ConocoPhillips Wins Approval to Build LNG Plant in Darwin

Australia's Northern Territory has given ConocoPhillips the go-ahead to build an A$1.5 billion liquefied natural gas plant in Darwin Harbor to supply the Japanese market. However, the project hinges on ratification by Australia and East Timor of the Timor Sea treaty regulating exploitation of oil and gas resources in the region. The Northern Territory government has granted ConocoPhillips an exceptional development permit to build the LNG plant despite opposition from environmental and community groups.
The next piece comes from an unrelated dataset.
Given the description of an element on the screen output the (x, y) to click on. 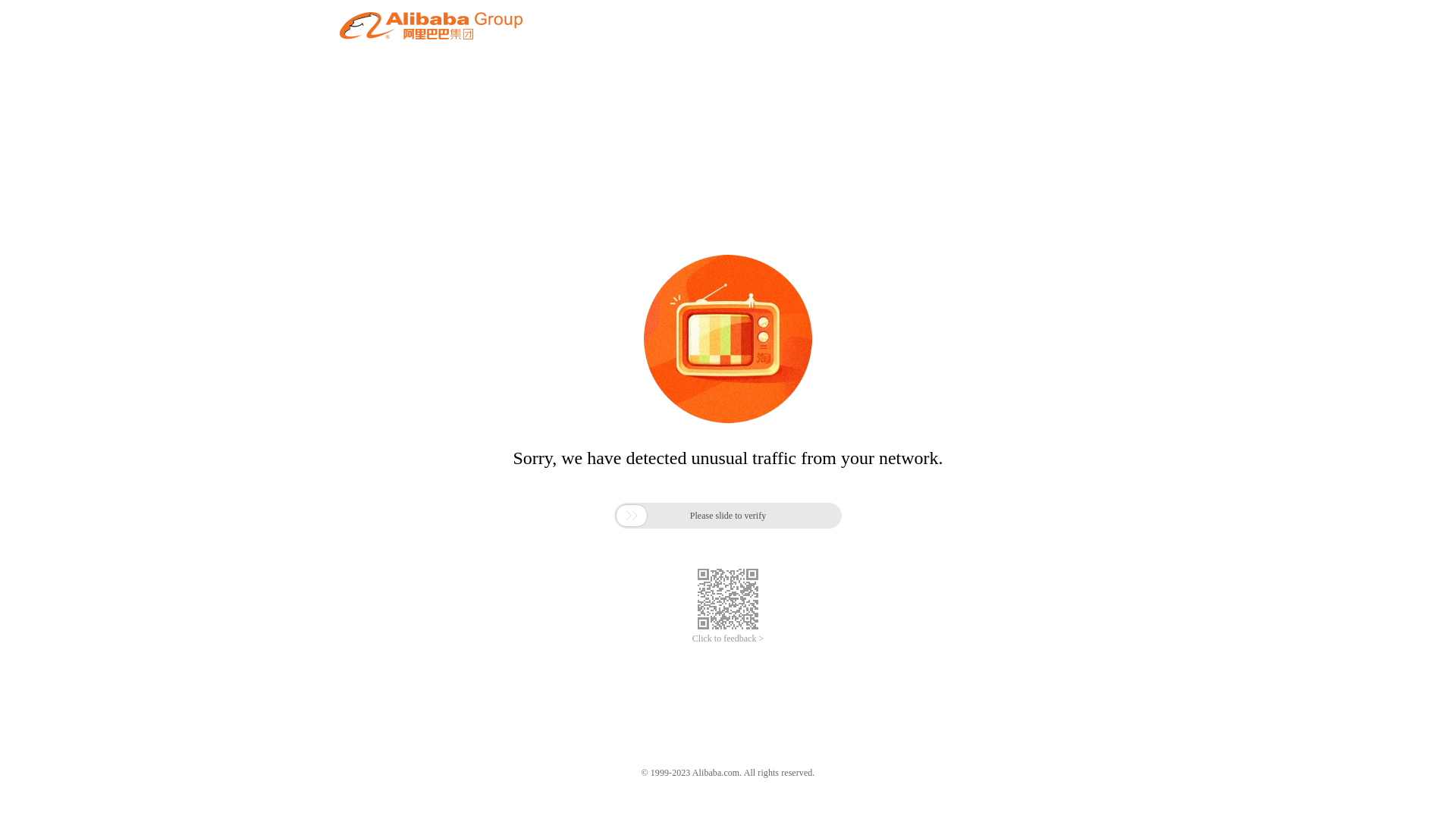
Click to feedback > Element type: text (727, 638)
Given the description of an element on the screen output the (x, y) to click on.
Phillips plans to build the A$1.5 billion pipeline from its Bayu-Undan gas field in the Timor Sea to Darwin to supply the plant. "This government has struck a balance between protecting our environment and creating jobs and investment for the future of the territory," Northern Territory Lands and Planning Minister Kon Vatskalis said.

The Australian and East Timorese governments hope to ratify the Timor Sea treaty by the end of the year, despite the lack of agreement over where the boundary lies between the two countries. The two governments signed the treaty in May, but it cannot be ratified until agreement is also reached on maritime boundaries governing the 62,000 square kilometer joint petroleum development area between the two. Under the treaty, the new nation of East Timor is to receive 90% of revenues from oil and gas deposits and Australia 10%.

An Australian parliamentary committee this week recommended ratifying the treaty at the same time as resolving a so-called "unitization" issue over sharing extra revenues eventually earned from the Greater Sunrise field, in which Phillips is a stake holder. Phillips has argued the treaty should be ratified even without agreement on unitization so it can press ahead with the Bayu-Undan oil and gas project.